That analysis would seem smart but let's try a game of Mad Libs:

The Linux Kernel just racked up another CVE, so I kinda feel that its severely under-designed nature will always haunt it.

KDE just racked up another CVE, so I kinda feel that its severely under-designed nature will always haunt it.

Firefox just racked up another CVE, so I kinda feel that its severely under-designed nature will always haunt it.

Chrome just racked up another CVE, so I kinda feel that its severely under-designed nature will always haunt it.

Windows just racked up another CVE, so I kinda feel that its severely under-designed nature will always haunt it.

Photoshop just racked up another CVE, so I kinda feel that its severely under-designed nature will always haunt it.

All CPUs just rucked up another CVE, so I kinda feel that its severely under-designed nature will always haunt it.

What's the theme? Racking up CVEs is something all software & hardware does. Mistakes can happen in design and in implementation and no one is immune. Using presence of CVEs as an indication of immaturity / fundamental design flaw isn't helpful. In fact, it's probably the opposite. Software that has no CVEs probably just means no one is paying attention to it. Sure, in a theoretical case maybe you've built a formal proof and translated that into a memory safe language somehow (& you assume you've made no mistakes modelling your entire system in your proof), then maybe. However, that encompasses 0% of all software.

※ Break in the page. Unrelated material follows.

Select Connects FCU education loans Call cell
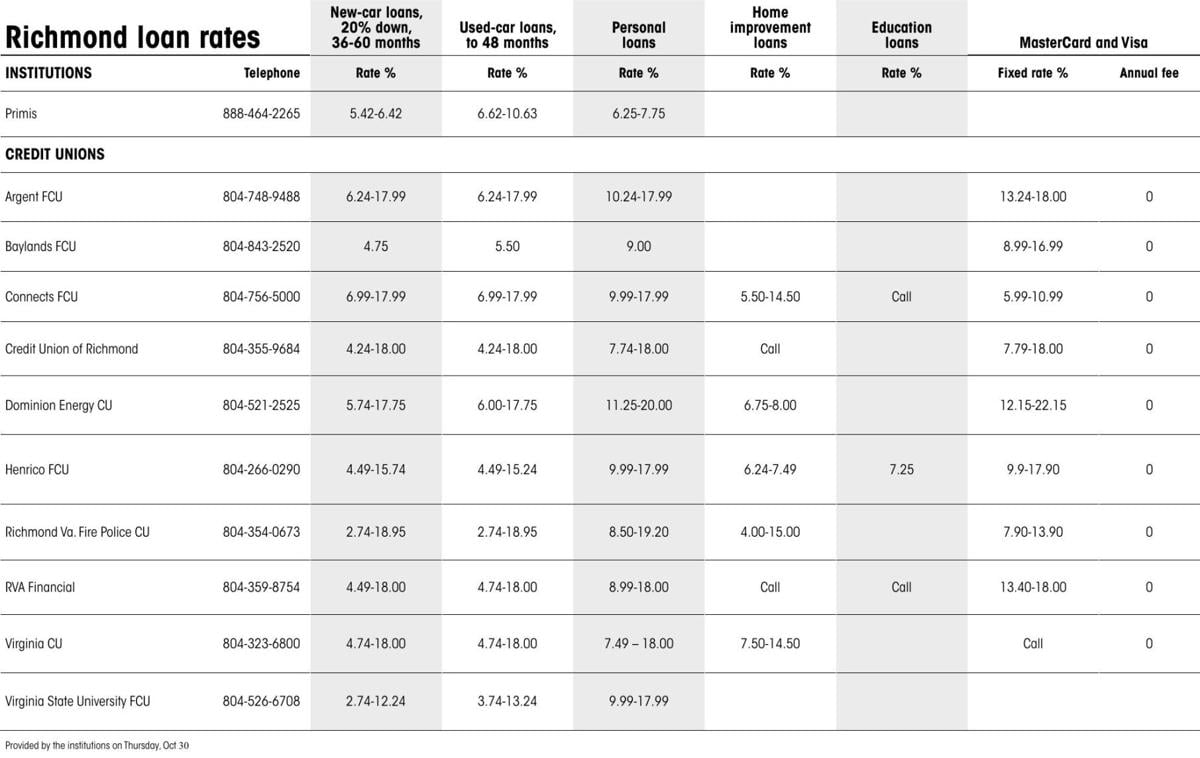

> The idea that you can just hand off infinite amounts of work for the kernel to do on your behalf is pretty fundamentally broken. It is a concrete implementation of wishful thinking

How is that any different from a file descriptor? The kernel is free to setup limits on how much work you can have outstanding at any given time (now maybe those bits are missing right now, but it doesn't feel like an intractable problem).


All "work" you want to do that interfaces with anything on an OS is handed off to the kernel; want to read a file? kernel, want to sleep for a while? kernel, etc. Besides things like network traffic is also asynchronous like io_uring (even if the socket() interfaces make it look somewhat synchronous). Outside of toy system asynchronicity is always a thing, especially when running on multiple cores.

I kind of get where you are coming from but at the same time, the kernel always gets the last say, so as long as io_uring has a good design and implementation it will always be just as good or bad as the OS as a whole. Whether run of the mill programmers are up to the task of being able to properly conceptualise and use such an OS is probably not the same thing.


Yeah but it's not well-designed, that's my point. It has obliviously shrugged off the tricky question of object lifetime, that's why it has already collected 16 different CVEs for things like use-after-free. Considering its short history, io_uring has already rocketed to the top of the list of dangerous kernel features.


with linux 6.0, lsm got the ability to filter io_uring. deny all and carry on.


Can you provide a source? Eager to read about how this is done.



Are they just going to keep adding hooks to every new system call implemented for io_uring?


my understanding is that this hook is the only one, but to properly secure io_uring one has to implement a check for every call here. or just disable it.